→ **Set task 1**
Answer these questions using the repository description below.
(a) In which city will the conference be held?
(b) How many languages does the analysis cover?
(c) Which dataset is used for machine translation tasks?

This repository contains materials and code for the paper:
Beyond Data Quantity: Key Factors Driving Performance in Multilingual Language Models
Sina Bagheri Nezhad, Ameeta Agrawal, Rhitabrat Pokharel
To be presented at the First Workshop on Language Models for Low-Resource Languages
The 31st International Conference on Computational Linguistics (COLING 2025), Abu Dhabi, UAE.
Multilingual Language Models (MLLMs) have revolutionized natural language processing by enabling cross-lingual understanding and generation. However, significant performance disparities persist across languages, particularly for low-resource languages.
This paper conducts a comprehensive analysis of 12 key features that drive MLLM performance across 204 languages. By using regression models and SHAP values, we identify factors beyond data quantity that significantly impact model effectiveness, including:
- Token Similarity: Highlights cross-lingual transfer facilitated by shared vocabulary.
- Country Similarity: Demonstrates the influence of cultural and linguistic overlap.
- Model Size and Pre-train Data Percentage: Confirm their central roles in determining performance.
We evaluate three prominent multilingual models (Bloom, BloomZ, XGLM) using:
- SIB-200: For topic classification tasks.
- Flores-200: For machine translation tasks.
- Comprehensive Feature Analysis: Investigated 12 model and language-specific features.

→ **Set task 2**
Quote the row that follows the repository description word for word, leaving out the picture.

→ **Supplied entries**
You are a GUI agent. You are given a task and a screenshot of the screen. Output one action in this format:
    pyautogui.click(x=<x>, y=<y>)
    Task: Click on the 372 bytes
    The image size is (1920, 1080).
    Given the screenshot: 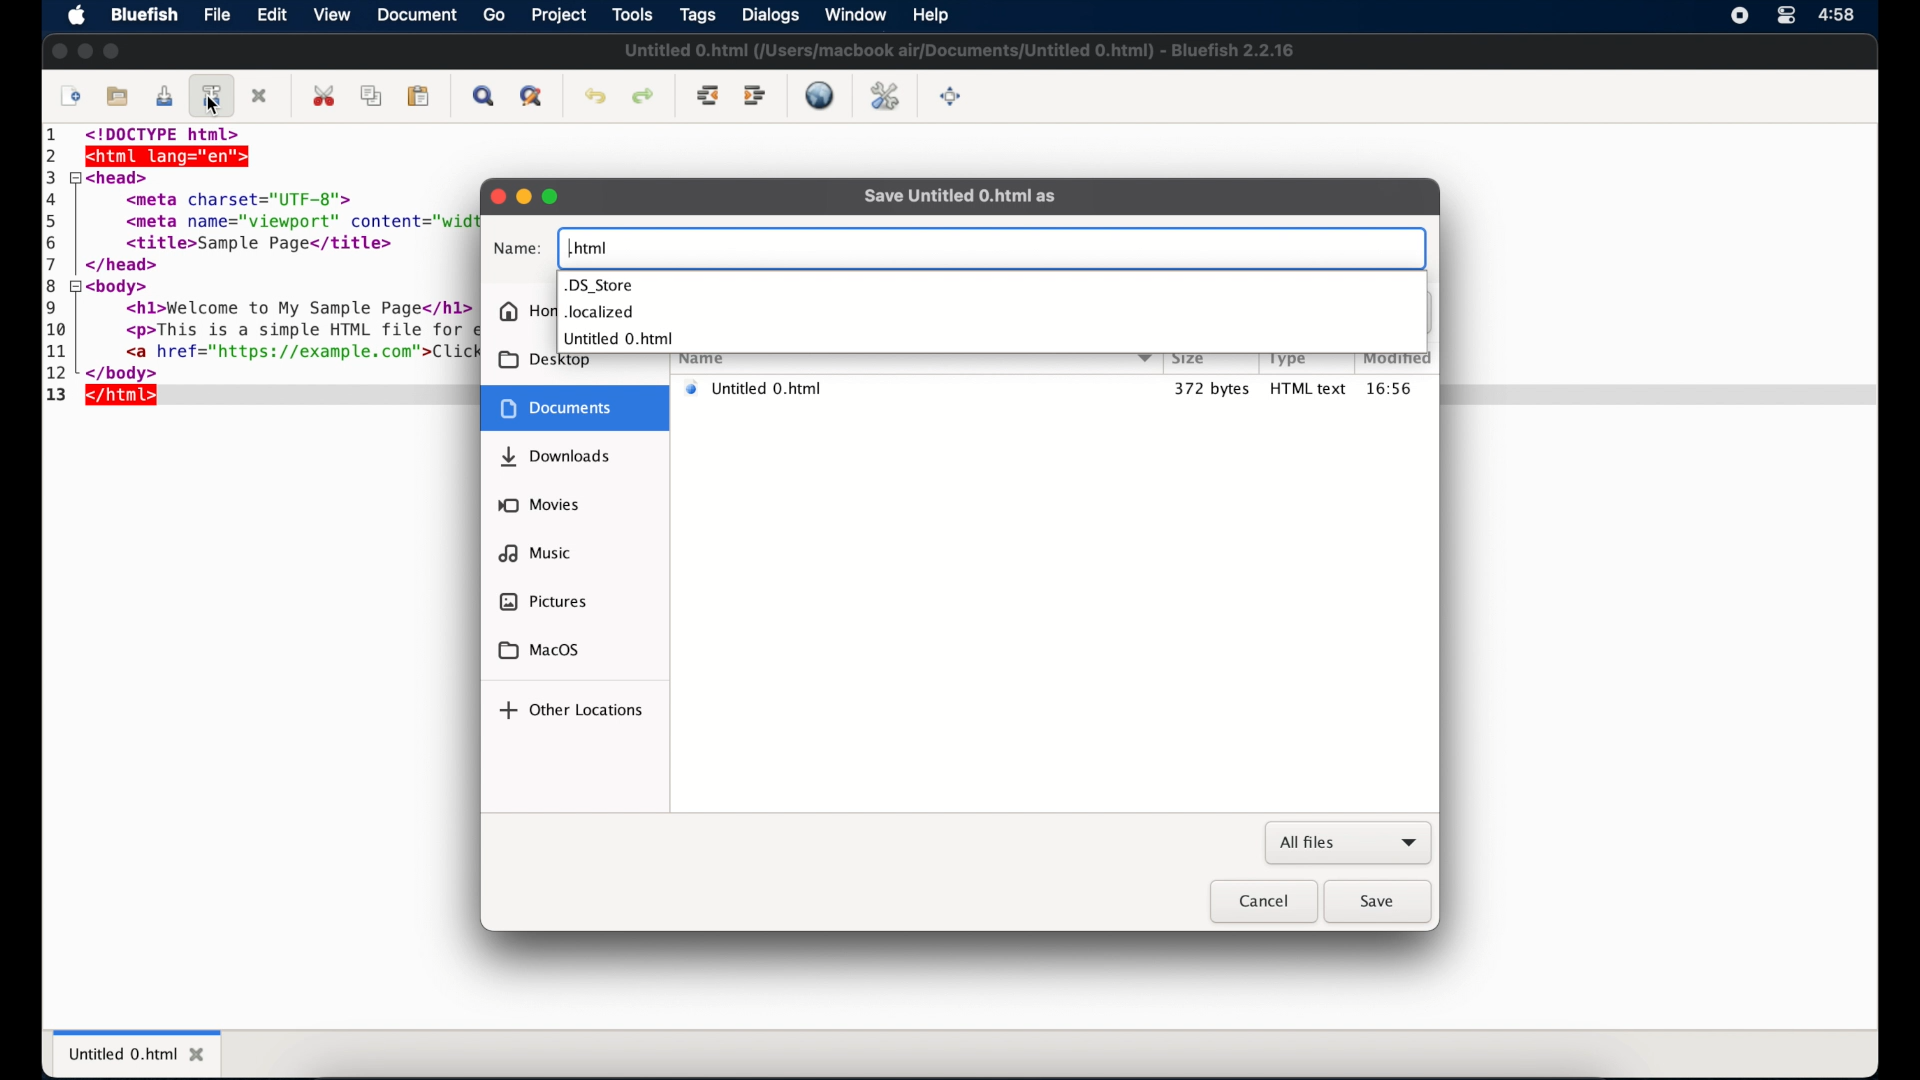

→ **Exercise result 1**
(a) Abu Dhabi, UAE
(b) 204
(c) Flores-200

→ **Exercise result 2**
You are a GUI agent. You are given a task and a screenshot of the screen. Output one action in this format:
    pyautogui.click(x=<x>, y=<y>)
    Task: Click on the 372 bytes
    The image size is (1920, 1080).
    Given the screenshot: 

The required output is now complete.